* [Exercise A]: According to the introduction below, what kind of business did the writer open by their early twenties?

* [Source document]:
Introduction
My name is Franco Carrieri, I was born in 1959, South Yorkshire, England and have lived in London since the mid-80s. My life-long motivation has been learning, particularly music, science, religions and cooking. In my twenties, as part of my spiritual explorations, I focused on sublimating my procreative drive into a creative drive, so I have a passion for being creative. I started life doing various jobs, and by my early twenties had opened up an Italian fast-food outlet. I’d dreamed of being a manufacturer, who would export a product and employ people. I actually employed 2 and a half staff at my zenith, but only briefly, and my export product never saw commercial production by my hands, but at someone else’s, some years later. After a year of self-employment, I realised my energy levels were seriously lacking and I needed a plan B.

* [Exercise B]: Render the rows that follow the introduction as a numbered list, omitting blank lines and leaving the pictures out.

* [The data]:
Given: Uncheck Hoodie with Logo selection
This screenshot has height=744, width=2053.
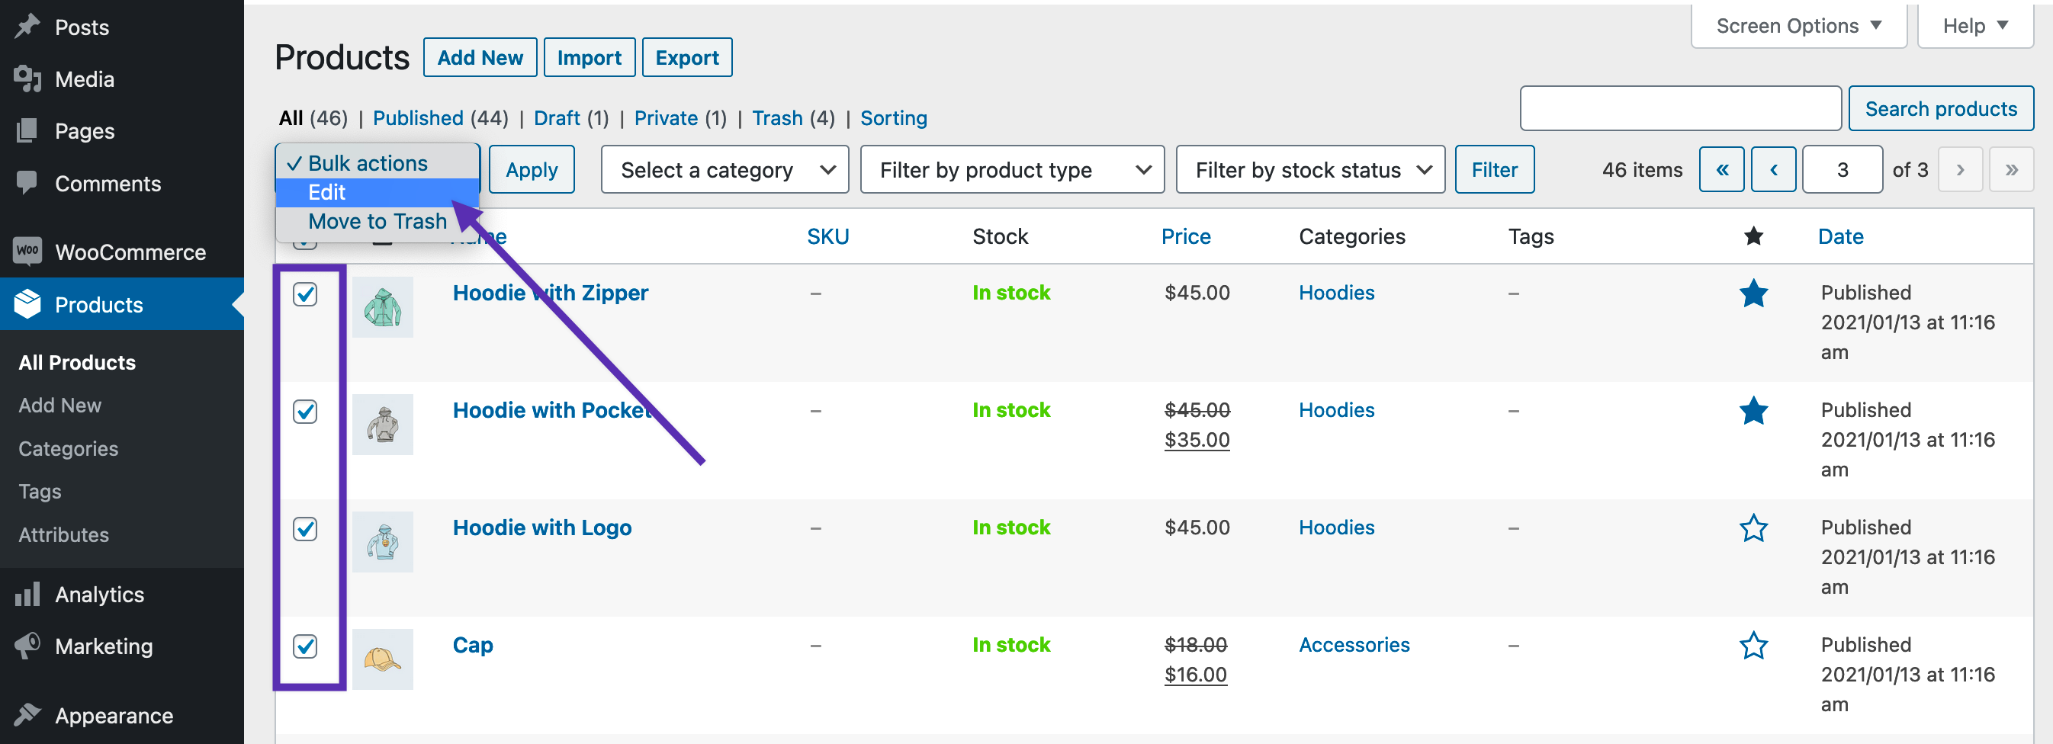Looking at the screenshot, I should [x=304, y=528].
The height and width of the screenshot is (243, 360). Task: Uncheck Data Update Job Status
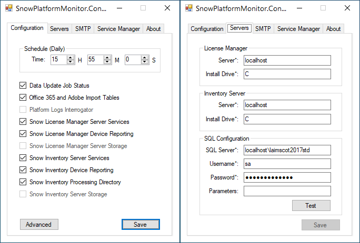[x=23, y=86]
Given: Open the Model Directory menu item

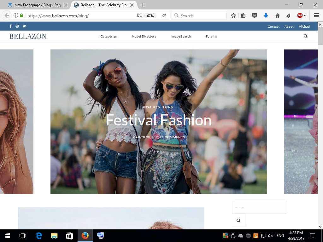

* [Output A]: An Italian fast-food outlet.

* [Output B]:
1. Given: Uncheck Hoodie with Logo selection
2. This screenshot has height=744, width=2053.
3. Looking at the screenshot, I should [x=304, y=528].
4. The height and width of the screenshot is (243, 360). Task: Uncheck Data Update Job Status
5. [x=23, y=86]
6. Given: Open the Model Directory menu item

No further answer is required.